[Exercise details]:
Output each line of the data word for word, from the first through the line that holds "Open the Trigger", and leave off whatever follows.

[Records shown]:
== Segment start ==

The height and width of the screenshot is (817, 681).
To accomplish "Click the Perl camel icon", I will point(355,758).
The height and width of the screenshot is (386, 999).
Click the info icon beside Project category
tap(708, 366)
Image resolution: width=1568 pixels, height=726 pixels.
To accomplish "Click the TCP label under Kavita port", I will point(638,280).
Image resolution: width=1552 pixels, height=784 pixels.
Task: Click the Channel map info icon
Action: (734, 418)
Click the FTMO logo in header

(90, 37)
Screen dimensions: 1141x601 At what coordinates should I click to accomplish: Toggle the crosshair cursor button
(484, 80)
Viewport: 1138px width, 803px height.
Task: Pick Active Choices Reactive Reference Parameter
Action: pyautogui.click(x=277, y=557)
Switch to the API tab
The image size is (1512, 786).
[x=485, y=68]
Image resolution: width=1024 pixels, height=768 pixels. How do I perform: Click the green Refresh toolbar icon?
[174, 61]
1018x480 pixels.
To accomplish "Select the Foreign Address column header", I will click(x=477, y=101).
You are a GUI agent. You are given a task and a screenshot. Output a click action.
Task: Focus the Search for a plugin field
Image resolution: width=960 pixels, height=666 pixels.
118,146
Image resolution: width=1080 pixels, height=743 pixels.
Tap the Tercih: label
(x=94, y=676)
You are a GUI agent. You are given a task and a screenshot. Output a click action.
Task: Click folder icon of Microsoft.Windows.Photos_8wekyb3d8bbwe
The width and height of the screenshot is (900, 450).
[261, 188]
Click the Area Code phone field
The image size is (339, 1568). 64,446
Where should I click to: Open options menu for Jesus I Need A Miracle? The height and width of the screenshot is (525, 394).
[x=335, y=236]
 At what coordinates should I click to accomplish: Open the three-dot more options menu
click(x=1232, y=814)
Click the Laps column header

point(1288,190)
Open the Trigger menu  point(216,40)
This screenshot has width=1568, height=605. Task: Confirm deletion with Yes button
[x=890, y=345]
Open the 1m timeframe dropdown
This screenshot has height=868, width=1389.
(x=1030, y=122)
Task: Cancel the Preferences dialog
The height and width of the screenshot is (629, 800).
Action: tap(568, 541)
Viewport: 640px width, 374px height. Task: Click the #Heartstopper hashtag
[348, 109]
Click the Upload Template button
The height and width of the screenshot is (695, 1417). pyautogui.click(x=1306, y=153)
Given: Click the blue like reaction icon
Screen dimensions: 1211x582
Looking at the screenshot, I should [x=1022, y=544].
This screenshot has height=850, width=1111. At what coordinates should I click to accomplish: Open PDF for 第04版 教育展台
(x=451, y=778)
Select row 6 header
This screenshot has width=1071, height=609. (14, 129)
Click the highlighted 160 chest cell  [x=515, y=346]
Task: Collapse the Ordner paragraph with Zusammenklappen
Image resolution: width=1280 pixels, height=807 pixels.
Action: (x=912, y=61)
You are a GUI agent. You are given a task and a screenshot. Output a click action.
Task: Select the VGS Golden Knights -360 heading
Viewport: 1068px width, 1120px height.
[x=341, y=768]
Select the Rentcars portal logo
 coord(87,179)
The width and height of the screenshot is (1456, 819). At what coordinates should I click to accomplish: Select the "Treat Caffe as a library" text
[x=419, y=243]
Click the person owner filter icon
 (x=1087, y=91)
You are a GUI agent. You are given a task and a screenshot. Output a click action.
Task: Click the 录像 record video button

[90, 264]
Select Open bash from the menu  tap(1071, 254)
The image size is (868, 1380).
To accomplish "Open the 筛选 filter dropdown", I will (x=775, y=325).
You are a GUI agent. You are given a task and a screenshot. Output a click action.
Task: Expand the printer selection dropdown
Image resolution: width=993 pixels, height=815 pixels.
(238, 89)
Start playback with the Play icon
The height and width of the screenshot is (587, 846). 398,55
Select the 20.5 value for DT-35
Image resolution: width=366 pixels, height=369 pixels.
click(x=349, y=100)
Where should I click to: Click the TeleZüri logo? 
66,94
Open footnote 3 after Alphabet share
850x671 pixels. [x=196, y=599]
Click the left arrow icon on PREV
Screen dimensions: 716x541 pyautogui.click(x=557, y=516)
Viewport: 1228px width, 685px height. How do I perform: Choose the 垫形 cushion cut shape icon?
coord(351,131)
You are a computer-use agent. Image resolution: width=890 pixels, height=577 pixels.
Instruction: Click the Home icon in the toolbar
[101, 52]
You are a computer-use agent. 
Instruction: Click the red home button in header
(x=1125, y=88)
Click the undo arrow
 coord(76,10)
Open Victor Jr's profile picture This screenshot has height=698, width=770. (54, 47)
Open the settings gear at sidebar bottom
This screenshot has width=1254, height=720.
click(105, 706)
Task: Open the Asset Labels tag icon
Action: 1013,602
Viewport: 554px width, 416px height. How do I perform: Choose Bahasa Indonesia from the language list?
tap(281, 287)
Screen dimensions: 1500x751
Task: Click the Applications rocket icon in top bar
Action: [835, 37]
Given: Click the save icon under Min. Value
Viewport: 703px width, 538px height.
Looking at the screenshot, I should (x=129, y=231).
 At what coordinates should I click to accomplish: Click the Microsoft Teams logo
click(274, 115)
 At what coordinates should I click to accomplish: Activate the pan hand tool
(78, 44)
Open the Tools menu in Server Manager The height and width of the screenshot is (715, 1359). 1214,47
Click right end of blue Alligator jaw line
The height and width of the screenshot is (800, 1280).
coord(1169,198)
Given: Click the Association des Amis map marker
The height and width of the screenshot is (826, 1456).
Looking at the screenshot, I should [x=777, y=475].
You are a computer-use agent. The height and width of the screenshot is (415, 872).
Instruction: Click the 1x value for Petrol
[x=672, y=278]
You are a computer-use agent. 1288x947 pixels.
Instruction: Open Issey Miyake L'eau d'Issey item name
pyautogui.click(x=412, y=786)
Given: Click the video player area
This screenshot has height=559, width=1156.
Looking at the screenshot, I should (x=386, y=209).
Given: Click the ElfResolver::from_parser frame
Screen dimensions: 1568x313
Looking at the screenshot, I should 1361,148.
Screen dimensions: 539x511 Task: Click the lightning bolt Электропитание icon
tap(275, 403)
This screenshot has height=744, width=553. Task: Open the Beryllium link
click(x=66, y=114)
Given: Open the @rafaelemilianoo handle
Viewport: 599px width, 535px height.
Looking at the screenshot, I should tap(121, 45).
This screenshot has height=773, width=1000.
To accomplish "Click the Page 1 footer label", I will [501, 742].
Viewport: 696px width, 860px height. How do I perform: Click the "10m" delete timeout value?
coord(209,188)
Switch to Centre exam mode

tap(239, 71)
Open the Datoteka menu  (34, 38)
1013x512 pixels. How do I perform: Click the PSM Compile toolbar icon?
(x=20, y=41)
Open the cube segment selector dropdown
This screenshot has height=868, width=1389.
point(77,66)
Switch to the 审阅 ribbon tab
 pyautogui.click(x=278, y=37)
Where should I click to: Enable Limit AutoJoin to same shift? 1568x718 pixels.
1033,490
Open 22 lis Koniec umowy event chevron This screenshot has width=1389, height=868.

== Segment end ==

[Solution to the problem]:
The height and width of the screenshot is (817, 681).
To accomplish "Click the Perl camel icon", I will point(355,758).
The height and width of the screenshot is (386, 999).
Click the info icon beside Project category
tap(708, 366)
Image resolution: width=1568 pixels, height=726 pixels.
To accomplish "Click the TCP label under Kavita port", I will point(638,280).
Image resolution: width=1552 pixels, height=784 pixels.
Task: Click the Channel map info icon
Action: (734, 418)
Click the FTMO logo in header

(90, 37)
Screen dimensions: 1141x601 At what coordinates should I click to accomplish: Toggle the crosshair cursor button
(484, 80)
Viewport: 1138px width, 803px height.
Task: Pick Active Choices Reactive Reference Parameter
Action: pyautogui.click(x=277, y=557)
Switch to the API tab
The image size is (1512, 786).
[x=485, y=68]
Image resolution: width=1024 pixels, height=768 pixels. How do I perform: Click the green Refresh toolbar icon?
[174, 61]
1018x480 pixels.
To accomplish "Select the Foreign Address column header", I will click(x=477, y=101).
You are a GUI agent. You are given a task and a screenshot. Output a click action.
Task: Focus the Search for a plugin field
Image resolution: width=960 pixels, height=666 pixels.
118,146
Image resolution: width=1080 pixels, height=743 pixels.
Tap the Tercih: label
(x=94, y=676)
You are a GUI agent. You are given a task and a screenshot. Output a click action.
Task: Click folder icon of Microsoft.Windows.Photos_8wekyb3d8bbwe
The width and height of the screenshot is (900, 450).
[261, 188]
Click the Area Code phone field
The image size is (339, 1568). 64,446
Where should I click to: Open options menu for Jesus I Need A Miracle? The height and width of the screenshot is (525, 394).
[x=335, y=236]
 At what coordinates should I click to accomplish: Open the three-dot more options menu
click(x=1232, y=814)
Click the Laps column header

point(1288,190)
Open the Trigger menu  point(216,40)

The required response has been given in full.